• _Work required_
After finding the line with "BPBD Mimika Layani" in the entries below, retype exactly each line from there through the line with "В КРЕДИТ (577, 122)", including that final line.

*** Source material Section Begins ***

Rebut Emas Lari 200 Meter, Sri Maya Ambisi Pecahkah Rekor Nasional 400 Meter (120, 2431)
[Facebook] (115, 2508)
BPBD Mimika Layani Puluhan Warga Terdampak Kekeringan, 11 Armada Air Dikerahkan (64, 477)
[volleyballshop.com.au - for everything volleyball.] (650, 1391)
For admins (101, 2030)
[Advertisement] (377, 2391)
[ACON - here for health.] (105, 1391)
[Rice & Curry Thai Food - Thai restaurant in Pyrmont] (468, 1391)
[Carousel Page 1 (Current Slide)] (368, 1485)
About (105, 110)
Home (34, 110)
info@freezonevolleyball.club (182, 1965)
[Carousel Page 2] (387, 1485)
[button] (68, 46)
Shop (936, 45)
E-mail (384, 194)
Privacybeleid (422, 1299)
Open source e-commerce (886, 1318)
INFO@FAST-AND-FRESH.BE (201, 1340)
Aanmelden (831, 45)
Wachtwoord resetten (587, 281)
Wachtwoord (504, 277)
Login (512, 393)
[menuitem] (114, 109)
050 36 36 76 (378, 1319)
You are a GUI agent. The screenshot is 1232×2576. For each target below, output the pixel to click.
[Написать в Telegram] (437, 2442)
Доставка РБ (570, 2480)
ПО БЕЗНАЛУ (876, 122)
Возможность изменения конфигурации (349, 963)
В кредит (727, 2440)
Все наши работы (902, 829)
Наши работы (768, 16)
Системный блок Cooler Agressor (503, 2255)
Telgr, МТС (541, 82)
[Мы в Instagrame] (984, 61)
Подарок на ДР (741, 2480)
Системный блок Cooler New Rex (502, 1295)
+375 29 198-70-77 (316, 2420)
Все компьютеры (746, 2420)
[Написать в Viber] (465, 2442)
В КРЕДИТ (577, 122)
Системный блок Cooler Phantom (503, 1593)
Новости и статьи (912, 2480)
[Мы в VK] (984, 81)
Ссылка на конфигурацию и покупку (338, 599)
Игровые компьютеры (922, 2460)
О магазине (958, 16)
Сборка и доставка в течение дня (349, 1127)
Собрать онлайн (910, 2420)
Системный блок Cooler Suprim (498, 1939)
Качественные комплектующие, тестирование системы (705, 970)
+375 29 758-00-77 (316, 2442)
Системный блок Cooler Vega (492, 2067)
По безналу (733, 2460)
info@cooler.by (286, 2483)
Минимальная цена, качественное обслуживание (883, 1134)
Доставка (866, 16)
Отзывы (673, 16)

*** Source material Section Ends ***

• _Task response_
BPBD Mimika Layani Puluhan Warga Terdampak Kekeringan, 11 Armada Air Dikerahkan (64, 477)
[volleyballshop.com.au - for everything volleyball.] (650, 1391)
For admins (101, 2030)
[Advertisement] (377, 2391)
[ACON - here for health.] (105, 1391)
[Rice & Curry Thai Food - Thai restaurant in Pyrmont] (468, 1391)
[Carousel Page 1 (Current Slide)] (368, 1485)
About (105, 110)
Home (34, 110)
info@freezonevolleyball.club (182, 1965)
[Carousel Page 2] (387, 1485)
[button] (68, 46)
Shop (936, 45)
E-mail (384, 194)
Privacybeleid (422, 1299)
Open source e-commerce (886, 1318)
INFO@FAST-AND-FRESH.BE (201, 1340)
Aanmelden (831, 45)
Wachtwoord resetten (587, 281)
Wachtwoord (504, 277)
Login (512, 393)
[menuitem] (114, 109)
050 36 36 76 (378, 1319)
You are a GUI agent. The screenshot is 1232×2576. For each target below, output the pixel to click.
[Написать в Telegram] (437, 2442)
Доставка РБ (570, 2480)
ПО БЕЗНАЛУ (876, 122)
Возможность изменения конфигурации (349, 963)
В кредит (727, 2440)
Все наши работы (902, 829)
Наши работы (768, 16)
Системный блок Cooler Agressor (503, 2255)
Telgr, МТС (541, 82)
[Мы в Instagrame] (984, 61)
Подарок на ДР (741, 2480)
Системный блок Cooler New Rex (502, 1295)
+375 29 198-70-77 (316, 2420)
Все компьютеры (746, 2420)
[Написать в Viber] (465, 2442)
В КРЕДИТ (577, 122)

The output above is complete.